Clause 4 of Art. II, Sec. I, has nothing to do with natural born citizenship.

I think this has been explained to you before--I know I learned it in some discussion here. The original Clause 3 was superseded by the 12th Amendment. If you no longer count that one, therefore, what was Clause 5 is now Clause 4. That was clearly what the Indiana court meant--or do you really think they can't count up to 5?

How exactly do they get any "guidance" when the SCOTUS doesn't even take the action they claim to have divined from the ruling??

Because, unlike you, they can clearly see what the SCOTUS's reasoning was, even if they never said "WKA is a natural born citizen" in so many words.

For the first class, NBCs, there is no doubt about their citizenship. The second class (with no regard to the parents citizenship) there are doubts.

In all that verbiage, you still haven't addressed (1) why Waite used the word "further," if he wasn't talking about an extension of the definition of "natural born citizen"; and (2) whether anyone ever successfully expressed doubts about the citizenship status of that second class. Who are the "some authorities" Waite refers to?

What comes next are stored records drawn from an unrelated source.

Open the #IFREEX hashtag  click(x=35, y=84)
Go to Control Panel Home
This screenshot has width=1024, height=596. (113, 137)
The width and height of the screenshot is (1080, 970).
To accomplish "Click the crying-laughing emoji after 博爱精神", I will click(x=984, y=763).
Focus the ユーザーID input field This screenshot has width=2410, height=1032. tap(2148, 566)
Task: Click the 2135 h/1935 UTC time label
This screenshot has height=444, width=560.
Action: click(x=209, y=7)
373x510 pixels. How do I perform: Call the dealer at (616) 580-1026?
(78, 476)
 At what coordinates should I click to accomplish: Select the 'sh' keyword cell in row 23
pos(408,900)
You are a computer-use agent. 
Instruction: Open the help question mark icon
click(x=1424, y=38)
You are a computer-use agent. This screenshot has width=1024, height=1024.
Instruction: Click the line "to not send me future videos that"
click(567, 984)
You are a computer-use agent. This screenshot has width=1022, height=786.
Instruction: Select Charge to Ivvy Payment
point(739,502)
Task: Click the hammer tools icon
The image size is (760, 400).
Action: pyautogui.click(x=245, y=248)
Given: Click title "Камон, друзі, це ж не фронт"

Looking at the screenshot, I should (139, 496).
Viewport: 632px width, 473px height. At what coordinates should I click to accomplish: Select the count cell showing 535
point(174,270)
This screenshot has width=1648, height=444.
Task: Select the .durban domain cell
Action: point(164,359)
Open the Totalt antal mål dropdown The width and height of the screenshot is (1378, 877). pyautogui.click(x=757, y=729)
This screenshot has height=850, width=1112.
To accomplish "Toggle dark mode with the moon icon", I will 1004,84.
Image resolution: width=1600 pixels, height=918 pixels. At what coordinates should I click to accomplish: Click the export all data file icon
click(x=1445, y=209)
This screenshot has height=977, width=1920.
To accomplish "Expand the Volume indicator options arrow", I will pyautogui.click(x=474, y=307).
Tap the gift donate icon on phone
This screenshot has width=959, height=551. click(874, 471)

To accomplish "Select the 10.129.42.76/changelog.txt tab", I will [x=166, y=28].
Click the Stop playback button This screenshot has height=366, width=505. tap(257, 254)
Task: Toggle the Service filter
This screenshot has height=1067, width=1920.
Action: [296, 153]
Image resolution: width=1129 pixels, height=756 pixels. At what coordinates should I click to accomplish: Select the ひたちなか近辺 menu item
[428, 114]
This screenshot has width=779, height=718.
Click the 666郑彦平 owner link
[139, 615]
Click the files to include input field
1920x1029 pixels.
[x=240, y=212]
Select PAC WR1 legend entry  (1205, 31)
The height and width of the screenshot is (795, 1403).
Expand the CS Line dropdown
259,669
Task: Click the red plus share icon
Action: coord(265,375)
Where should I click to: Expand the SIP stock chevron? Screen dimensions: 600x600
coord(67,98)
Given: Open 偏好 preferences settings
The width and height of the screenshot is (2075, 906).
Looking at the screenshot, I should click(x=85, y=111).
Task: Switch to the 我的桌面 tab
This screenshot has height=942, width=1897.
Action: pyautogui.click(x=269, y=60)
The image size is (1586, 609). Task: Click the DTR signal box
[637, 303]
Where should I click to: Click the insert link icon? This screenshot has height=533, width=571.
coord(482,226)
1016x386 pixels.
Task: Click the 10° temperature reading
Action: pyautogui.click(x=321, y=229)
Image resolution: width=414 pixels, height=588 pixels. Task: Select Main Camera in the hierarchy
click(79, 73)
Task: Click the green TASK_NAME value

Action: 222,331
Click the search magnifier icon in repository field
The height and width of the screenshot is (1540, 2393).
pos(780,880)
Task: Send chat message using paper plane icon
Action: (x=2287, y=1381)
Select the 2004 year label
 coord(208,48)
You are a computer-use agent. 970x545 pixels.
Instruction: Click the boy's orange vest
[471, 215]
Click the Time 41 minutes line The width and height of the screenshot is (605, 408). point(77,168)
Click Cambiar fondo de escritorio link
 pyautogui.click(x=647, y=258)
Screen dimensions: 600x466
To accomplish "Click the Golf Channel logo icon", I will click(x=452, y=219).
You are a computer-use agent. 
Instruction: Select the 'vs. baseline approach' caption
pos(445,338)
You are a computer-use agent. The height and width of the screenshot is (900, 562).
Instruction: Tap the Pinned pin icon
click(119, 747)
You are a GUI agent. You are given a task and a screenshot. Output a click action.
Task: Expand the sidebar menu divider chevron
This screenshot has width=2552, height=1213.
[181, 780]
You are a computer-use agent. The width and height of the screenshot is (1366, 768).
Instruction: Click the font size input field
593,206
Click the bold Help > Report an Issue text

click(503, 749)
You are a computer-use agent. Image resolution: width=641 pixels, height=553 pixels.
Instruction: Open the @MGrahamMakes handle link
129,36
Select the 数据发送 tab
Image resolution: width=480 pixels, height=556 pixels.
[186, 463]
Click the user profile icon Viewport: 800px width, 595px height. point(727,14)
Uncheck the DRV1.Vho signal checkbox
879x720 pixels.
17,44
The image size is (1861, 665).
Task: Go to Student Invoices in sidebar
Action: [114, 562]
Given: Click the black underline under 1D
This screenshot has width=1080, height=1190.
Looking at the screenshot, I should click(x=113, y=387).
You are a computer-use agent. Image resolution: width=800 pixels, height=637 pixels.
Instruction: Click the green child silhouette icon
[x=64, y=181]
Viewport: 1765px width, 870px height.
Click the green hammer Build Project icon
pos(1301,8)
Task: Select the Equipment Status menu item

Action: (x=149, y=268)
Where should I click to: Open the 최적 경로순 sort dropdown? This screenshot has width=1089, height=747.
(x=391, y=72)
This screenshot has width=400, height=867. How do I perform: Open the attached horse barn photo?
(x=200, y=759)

The point that you and other faithers seem to miss is that Waite and the court could have accepted Virginia Minor's argument and declared her a citizen by virtue of the 14th amendment. By emphasizing this definition of NBC, they effectively excluded it from the operation of the 14th amendment

No, they just said that women did not need the 14th Amendment to become U.S. citizens. That NBCs existed prior to the 14th Amendment does not mean that people to whom the 14th applied could not be NBCs. That's a basic logical error on your part, in line with your (and other birthers') inability to grasp the distinction between a sufficient and necessary condition (i.e., "two citizen parents is enough to make you an NBC" vs. "two citizen parents are required to make you an NBC").

As someone once said: "Read it. Learn it. Understand it."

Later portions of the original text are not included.